#### Work instructions
Rewrite the material in full, changing every occurrence of "Articles" to "Posts" and leaving all else as it is.

[Rows showing where targets appear]
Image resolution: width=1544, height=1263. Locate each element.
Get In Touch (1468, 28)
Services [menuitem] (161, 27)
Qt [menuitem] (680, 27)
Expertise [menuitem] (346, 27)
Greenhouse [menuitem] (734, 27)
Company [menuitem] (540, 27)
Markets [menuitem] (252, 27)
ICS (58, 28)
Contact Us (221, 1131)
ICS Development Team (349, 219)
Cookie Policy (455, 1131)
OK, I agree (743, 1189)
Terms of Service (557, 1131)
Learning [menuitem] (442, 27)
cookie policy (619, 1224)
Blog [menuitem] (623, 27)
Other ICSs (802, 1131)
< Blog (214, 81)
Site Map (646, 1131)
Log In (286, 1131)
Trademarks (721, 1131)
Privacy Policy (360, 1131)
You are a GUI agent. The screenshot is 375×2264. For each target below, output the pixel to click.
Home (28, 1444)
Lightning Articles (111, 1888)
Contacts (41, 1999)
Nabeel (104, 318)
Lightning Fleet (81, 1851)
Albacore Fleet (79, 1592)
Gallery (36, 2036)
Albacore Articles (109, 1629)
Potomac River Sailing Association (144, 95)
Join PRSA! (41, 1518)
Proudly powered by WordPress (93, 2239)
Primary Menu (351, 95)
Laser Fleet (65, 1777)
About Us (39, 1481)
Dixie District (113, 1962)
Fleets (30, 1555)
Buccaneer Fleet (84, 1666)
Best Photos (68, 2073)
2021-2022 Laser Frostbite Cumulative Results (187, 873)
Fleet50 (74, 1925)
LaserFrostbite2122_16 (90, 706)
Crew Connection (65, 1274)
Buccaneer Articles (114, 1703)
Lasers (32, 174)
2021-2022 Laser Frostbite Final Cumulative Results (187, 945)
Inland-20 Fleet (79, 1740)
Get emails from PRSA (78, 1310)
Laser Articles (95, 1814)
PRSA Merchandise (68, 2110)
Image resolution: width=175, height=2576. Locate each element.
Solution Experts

#### Task answer
Image resolution: width=1544, height=1263. Locate each element.
Get In Touch (1468, 28)
Services [menuitem] (161, 27)
Qt [menuitem] (680, 27)
Expertise [menuitem] (346, 27)
Greenhouse [menuitem] (734, 27)
Company [menuitem] (540, 27)
Markets [menuitem] (252, 27)
ICS (58, 28)
Contact Us (221, 1131)
ICS Development Team (349, 219)
Cookie Policy (455, 1131)
OK, I agree (743, 1189)
Terms of Service (557, 1131)
Learning [menuitem] (442, 27)
cookie policy (619, 1224)
Blog [menuitem] (623, 27)
Other ICSs (802, 1131)
< Blog (214, 81)
Site Map (646, 1131)
Log In (286, 1131)
Trademarks (721, 1131)
Privacy Policy (360, 1131)
You are a GUI agent. The screenshot is 375×2264. For each target below, output the pixel to click.
Home (28, 1444)
Lightning Posts (111, 1888)
Contacts (41, 1999)
Nabeel (104, 318)
Lightning Fleet (81, 1851)
Albacore Fleet (79, 1592)
Gallery (36, 2036)
Albacore Posts (109, 1629)
Potomac River Sailing Association (144, 95)
Join PRSA! (41, 1518)
Proudly powered by WordPress (93, 2239)
Primary Menu (351, 95)
Laser Fleet (65, 1777)
About Us (39, 1481)
Dixie District (113, 1962)
Fleets (30, 1555)
Buccaneer Fleet (84, 1666)
Best Photos (68, 2073)
2021-2022 Laser Frostbite Cumulative Results (187, 873)
Fleet50 (74, 1925)
LaserFrostbite2122_16 (90, 706)
Crew Connection (65, 1274)
Buccaneer Posts (114, 1703)
Lasers (32, 174)
2021-2022 Laser Frostbite Final Cumulative Results (187, 945)
Inland-20 Fleet (79, 1740)
Get emails from PRSA (78, 1310)
Laser Posts (95, 1814)
PRSA Merchandise (68, 2110)
Image resolution: width=175, height=2576. Locate each element.
Solution Experts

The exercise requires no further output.